Brilliant marketing for yield-challenged investors

The chase for investment returns in our zero interest rate environment incentivizes the creation of all sorts of financial products to give one the perception of yield.

Indeed, I can promise you today a 10% yield. Just give me $100 and I will give you a 10-year yield of 10% a year, starting with a 10% distribution 365 days from now. Boom, guaranteed yield!

But hold on, it isn’t enough that I hold onto your capital for a decade, I want to charge some management expenses.

So how about you give me $100 today, and I’ll give you a target 8.5% yield.
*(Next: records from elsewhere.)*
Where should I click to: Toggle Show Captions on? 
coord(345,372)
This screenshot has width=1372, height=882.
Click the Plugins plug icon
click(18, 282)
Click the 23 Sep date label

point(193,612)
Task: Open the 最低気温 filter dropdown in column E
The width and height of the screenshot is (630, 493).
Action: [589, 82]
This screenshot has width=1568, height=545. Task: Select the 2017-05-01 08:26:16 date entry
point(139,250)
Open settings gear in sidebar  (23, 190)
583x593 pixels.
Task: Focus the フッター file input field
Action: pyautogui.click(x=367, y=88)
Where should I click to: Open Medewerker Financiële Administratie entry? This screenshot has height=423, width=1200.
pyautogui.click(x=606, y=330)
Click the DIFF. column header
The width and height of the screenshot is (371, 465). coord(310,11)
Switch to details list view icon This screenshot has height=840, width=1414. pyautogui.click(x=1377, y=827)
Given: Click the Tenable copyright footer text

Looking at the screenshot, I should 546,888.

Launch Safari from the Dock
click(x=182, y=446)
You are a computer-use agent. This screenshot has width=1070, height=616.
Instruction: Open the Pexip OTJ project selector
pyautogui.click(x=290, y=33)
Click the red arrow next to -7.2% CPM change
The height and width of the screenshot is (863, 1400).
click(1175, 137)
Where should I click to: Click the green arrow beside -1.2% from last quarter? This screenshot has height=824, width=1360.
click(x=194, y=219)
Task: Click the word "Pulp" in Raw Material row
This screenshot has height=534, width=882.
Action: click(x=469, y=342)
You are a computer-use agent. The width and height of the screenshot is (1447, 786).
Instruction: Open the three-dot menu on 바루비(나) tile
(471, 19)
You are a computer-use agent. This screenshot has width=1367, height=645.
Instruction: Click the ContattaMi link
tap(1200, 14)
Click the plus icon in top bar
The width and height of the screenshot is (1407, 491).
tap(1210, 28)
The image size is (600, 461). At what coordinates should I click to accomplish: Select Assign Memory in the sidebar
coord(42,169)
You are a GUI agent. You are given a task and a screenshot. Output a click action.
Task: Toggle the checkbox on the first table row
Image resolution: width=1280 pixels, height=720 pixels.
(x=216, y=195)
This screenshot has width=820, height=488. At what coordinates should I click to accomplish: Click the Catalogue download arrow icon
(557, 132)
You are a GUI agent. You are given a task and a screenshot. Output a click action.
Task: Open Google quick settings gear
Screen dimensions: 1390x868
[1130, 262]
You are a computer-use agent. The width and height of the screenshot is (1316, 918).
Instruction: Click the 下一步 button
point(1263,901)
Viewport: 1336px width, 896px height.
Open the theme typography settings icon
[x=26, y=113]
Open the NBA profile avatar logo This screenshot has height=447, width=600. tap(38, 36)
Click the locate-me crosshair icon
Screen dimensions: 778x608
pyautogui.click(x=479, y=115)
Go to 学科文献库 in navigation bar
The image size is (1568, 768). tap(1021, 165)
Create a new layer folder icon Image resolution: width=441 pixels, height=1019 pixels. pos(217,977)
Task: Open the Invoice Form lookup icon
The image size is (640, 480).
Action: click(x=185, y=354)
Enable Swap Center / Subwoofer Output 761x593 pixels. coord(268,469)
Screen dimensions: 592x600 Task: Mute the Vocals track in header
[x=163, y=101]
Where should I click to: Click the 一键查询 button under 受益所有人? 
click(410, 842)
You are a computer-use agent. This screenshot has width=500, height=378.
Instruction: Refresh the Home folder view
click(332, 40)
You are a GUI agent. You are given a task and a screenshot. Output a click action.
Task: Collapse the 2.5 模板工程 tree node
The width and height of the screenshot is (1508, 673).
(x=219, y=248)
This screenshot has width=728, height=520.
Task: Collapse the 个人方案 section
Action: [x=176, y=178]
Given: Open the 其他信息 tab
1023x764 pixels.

That might change if I can’t actually generate the returns, or if I can’t find more people to give me money to pay you.

A good example of yield-promotion financial instruments are split-share corporations, which appear to no longer be in vogue. There has to be new financial products that promote high yields!

Cue in the marketing geniuses at Hamilton, who have spammed the media with their “Target yield of 8.50% with monthly distributions” fund!

I couldn’t resist looking at the detail of the financial wizardry to make it happen.

This is a fund-of-funds:

And the strategy: “The fund seeks to replicate a 1.25 times multiple of the Solactive Multi-Sector Covered Call ETFs Index (SOLMSCCT), comprised of equal weightings of 7 Canadian-listed sector covered call ETFs.”

In other words, there is some person that puts in a buy order for 7 ETFs, and does it with 20% margin (i.e. buy $125 of funds with $100 of equity).

The geniuses at Hamilton don’t even have to program any software to manage the covered calls or the index balancing – they leave it to the constituent funds to doing so. The fine-print prospectus references a semi-annual rebalancing to equal-weight the funds, and to keep the leverage between 123% to 127%.

The 8.5% indicated yield is not in the prospectus, but it is clearly the marketing pitch. 8.5% divided by 1.25 is 6.8%, which is the basis for this yield claim.

For this, they charge 65 basis points.

A pretty good business for them.

I find this phenomena of covered call ETFs and the promotion of covered calls to be highly over-rated. Most retail people perceive covered calls to be free money (“even if I do get called out, it is at a price that I would have wanted to sell anyway”), but there is a significant exchange of future upside capital appreciation for a “yield” today. This yield is not free, especially during times of low volatility. Implied volatility of options tend to drop when the underlying price appreciates, and vice-versa. The best time to get the highest option yields (when implied volatility is the highest) is typically during a market crash, which is precisely the time you do not want to be selling the capital upside of equities.

Conversely, at that exact moment tends to be the ideal time to sell put options, but few people in the heat of a market crash want to do so, and indeed, selling puts during a market crash is not the most financially productive activity since the amount of upside you capture is limited to the put premium. There is no free lunch in this game although slick marketing makes it appear to be the case.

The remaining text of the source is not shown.